— Task statement —
The material below holds pictures; leave them out and reproduce exactly the lines from the one with "Given: Show the previous carousel banner" through the one with "The width and height of the screenshot is (544, 673).", inclusive.

— Stored data —
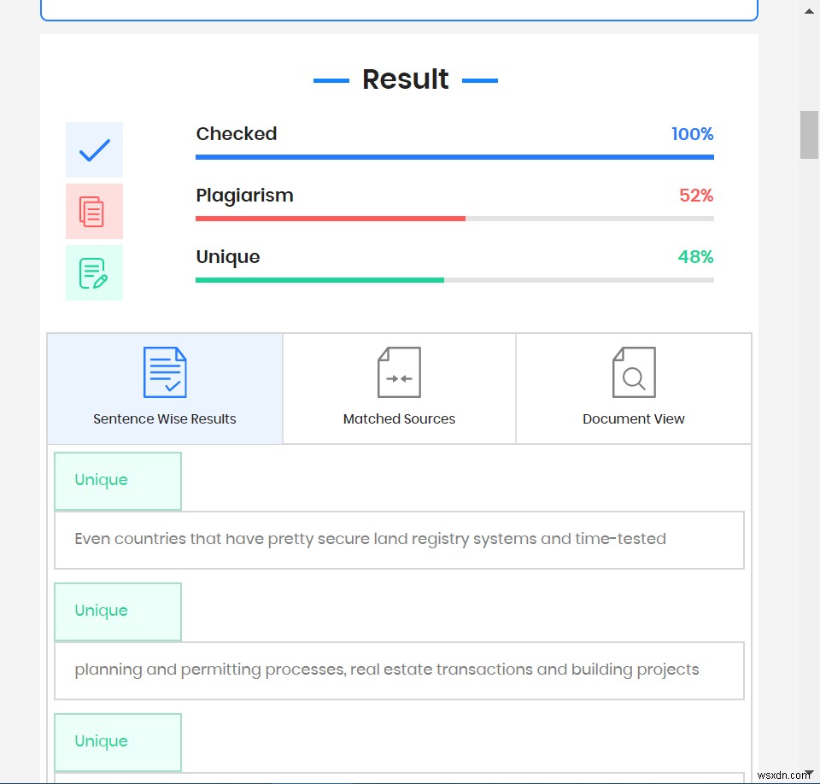Click the scrollbar up arrow
The width and height of the screenshot is (820, 784).
809,9
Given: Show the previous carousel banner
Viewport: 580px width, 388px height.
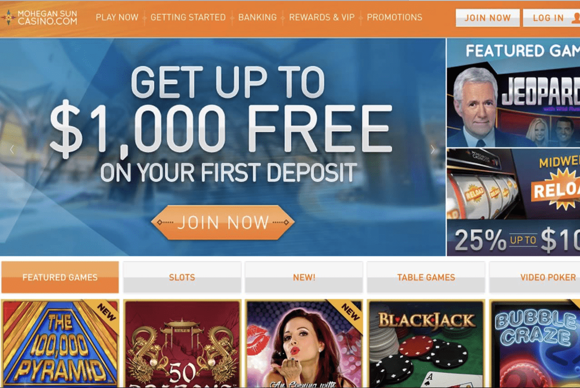Looking at the screenshot, I should pos(12,150).
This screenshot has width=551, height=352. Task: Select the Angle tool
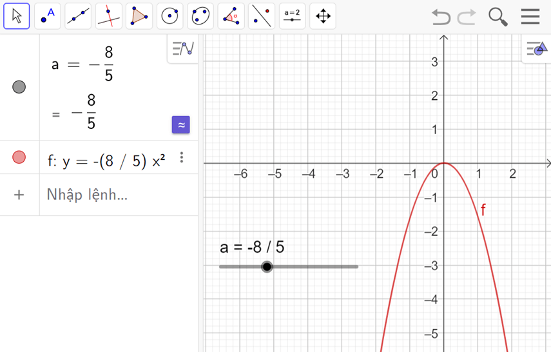pos(231,16)
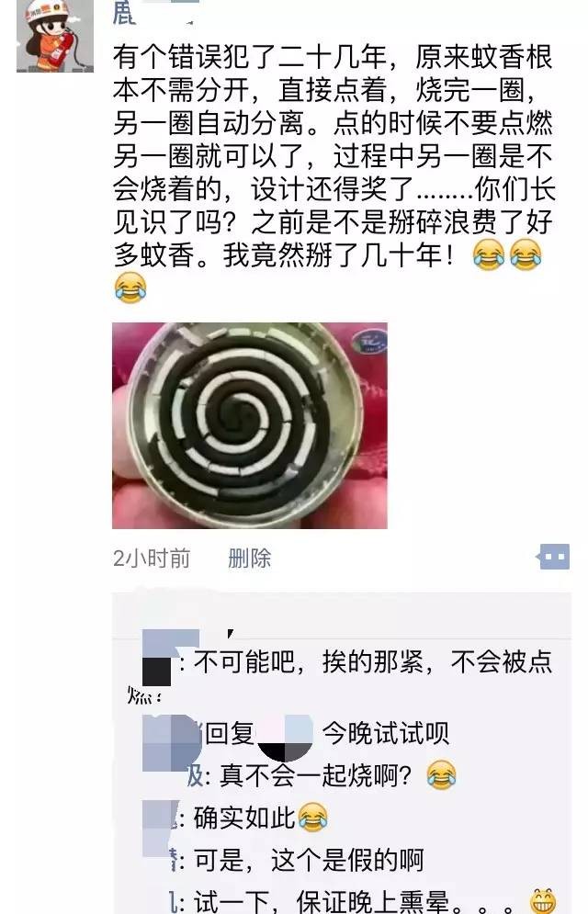Screen dimensions: 588x914
Task: Tap blurred name after 回复 in reply
Action: [x=285, y=736]
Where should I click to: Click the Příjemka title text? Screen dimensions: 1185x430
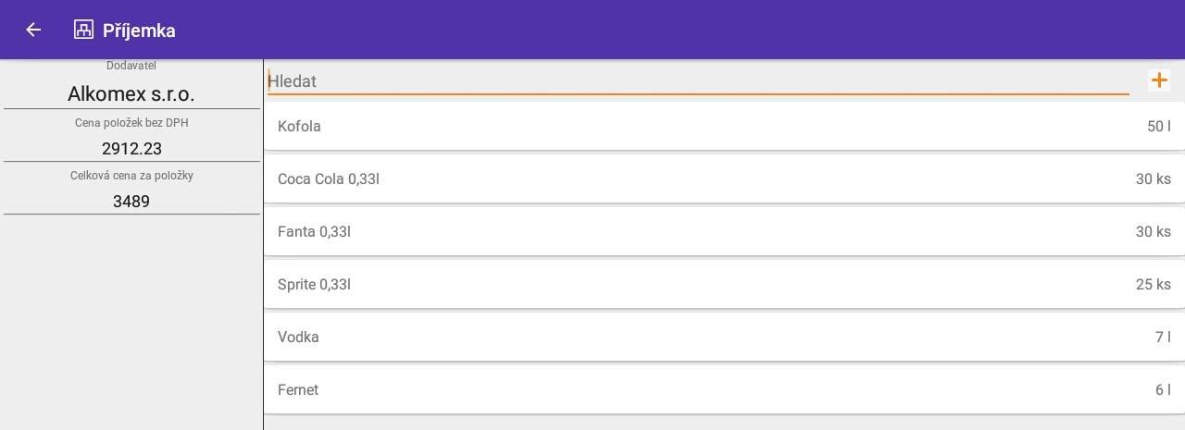point(139,31)
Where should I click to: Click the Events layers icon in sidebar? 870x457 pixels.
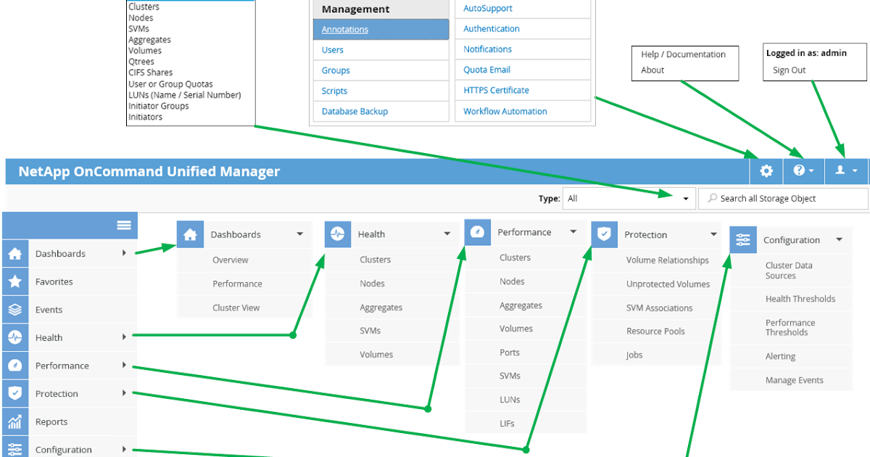pos(13,309)
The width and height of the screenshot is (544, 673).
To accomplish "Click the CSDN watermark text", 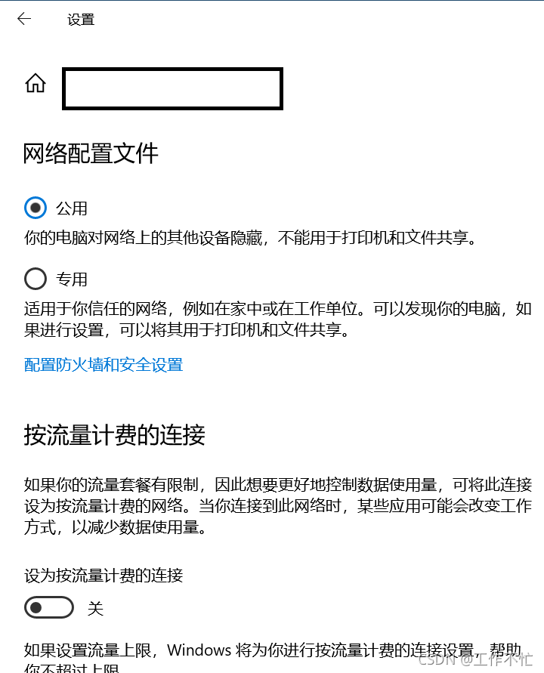I will click(x=475, y=659).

— Your response —
Given: Show the previous carousel banner
Viewport: 580px width, 388px height.
Looking at the screenshot, I should pos(12,150).
This screenshot has width=551, height=352. Task: Select the Angle tool
pos(231,16)
Screen dimensions: 588x914
Task: Tap blurred name after 回复 in reply
Action: [x=285, y=736]
Where should I click to: Click the Příjemka title text? Screen dimensions: 1185x430
point(139,31)
Where should I click to: Click the Events layers icon in sidebar? 870x457 pixels.
pos(13,309)
The width and height of the screenshot is (544, 673).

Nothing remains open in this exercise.